Trecho do documento:
-----

Revolta da Vacina: quando o Positivismo virou negacionismo

A Revolta da Vacina

Jornalista Eduardo Aguiar lança e-book com uma seleção de cartuns e reportagens de jornais de 1904 que revelam os bastidores políticos e o contexto social de um dos mais marcantes episódios da história da saúde pública no país

A situação do combate ao Covid-19 no Brasil e as patuscadas federais em relação à imunização da população, agravados pelo negacionismo bolsonarista, trazem comparações inevitáveis com a Revolta da Vacina de 1904, quando Oswaldo Cruz tentaria pôr fim a um surto de varíola inoculando toda a população. Mas há uma diferença crucial: à época, quem lutava pela vacinação em massa era o próprio governo; oposição e boa parte da imprensa que era contrária acabaram desinformando e incitando o povo.

A obrigatoriedade deu um nó na cabeça dos positivistas, que se voltaram justo contra a ciência. Oswaldo Cruz, hoje elevado a patrono da saúde pública nacional, era enxovalhado diariamente nos jornais e precisou ser laureado na Europa, anos depois, para apenas então receber reconhecimento da população e da imprensa.

Muito já se escreveu sobre a Reforma da Vacina e suas implicações, mas ao se folhear os jornais da capital federal do ano de 1904 é possível acompanhar os bastidores políticos que resultaram em batalha, sentir o frescor das notícias, o calor dos bate-bocas, o pavor espalhado pelas ruas da cidade em meio ao caos, e até mesmo se colocar na pele de um cidadão carioca do começo do Séc. XX, obrigado a fazer dois a três cortes na parte superior do braço com uma lanceta de metal para inocular um líquido obtido a partir de pústulas de feridas de vacas doentes – e que muitos médicos diziam ser nociva. É possível, enfim, enxergar com outros olhos.

-----

Material fornecido:
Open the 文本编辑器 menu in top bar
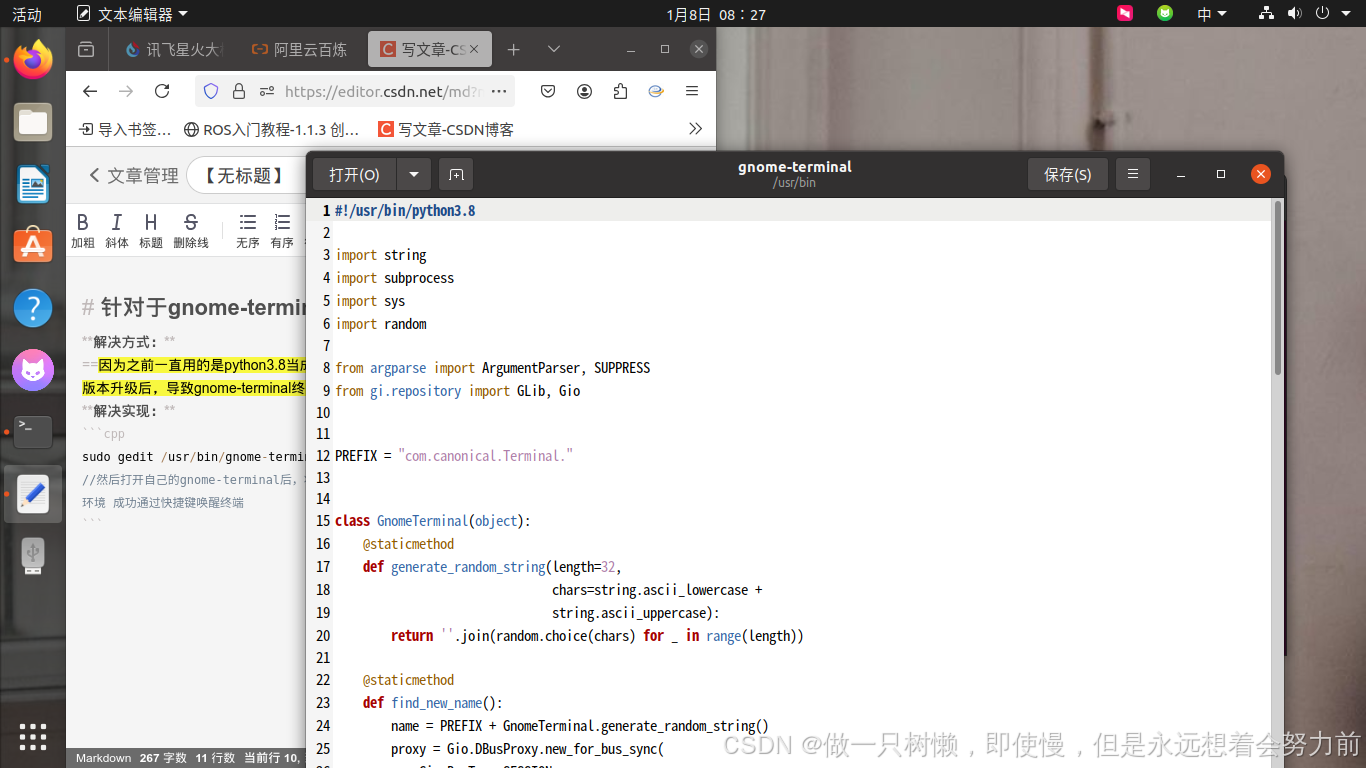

-----

Tarefa proposta 1: Reescreva o trecho do texto sobre a Revolta da Vacina começando em "Jornalista Eduardo Aguiar" e terminando em "incitando o povo.", trocando "imprensa" por "mídia".
Tarefa proposta 2: No texto sobre a Revolta da Vacina, a frase que começa com "Muito já se escreveu" diz o que se pode fazer ao folhear os jornais de 1904. Liste todas essas possibilidades.

Resolução 1:
Jornalista Eduardo Aguiar lança e-book com uma seleção de cartuns e reportagens de jornais de 1904 que revelam os bastidores políticos e o contexto social de um dos mais marcantes episódios da história da saúde pública no país

A situação do combate ao Covid-19 no Brasil e as patuscadas federais em relação à imunização da população, agravados pelo negacionismo bolsonarista, trazem comparações inevitáveis com a Revolta da Vacina de 1904, quando Oswaldo Cruz tentaria pôr fim a um surto de varíola inoculando toda a população. Mas há uma diferença crucial: à época, quem lutava pela vacinação em massa era o próprio governo; oposição e boa parte da mídia que era contrária acabaram desinformando e incitando o povo.

Resolução 2:
- acompanhar os bastidores políticos que resultaram em batalha
- sentir o frescor das notícias
- sentir o calor dos bate-bocas
- sentir o pavor espalhado pelas ruas da cidade em meio ao caos
- colocar-se na pele de um cidadão carioca do começo do Séc. XX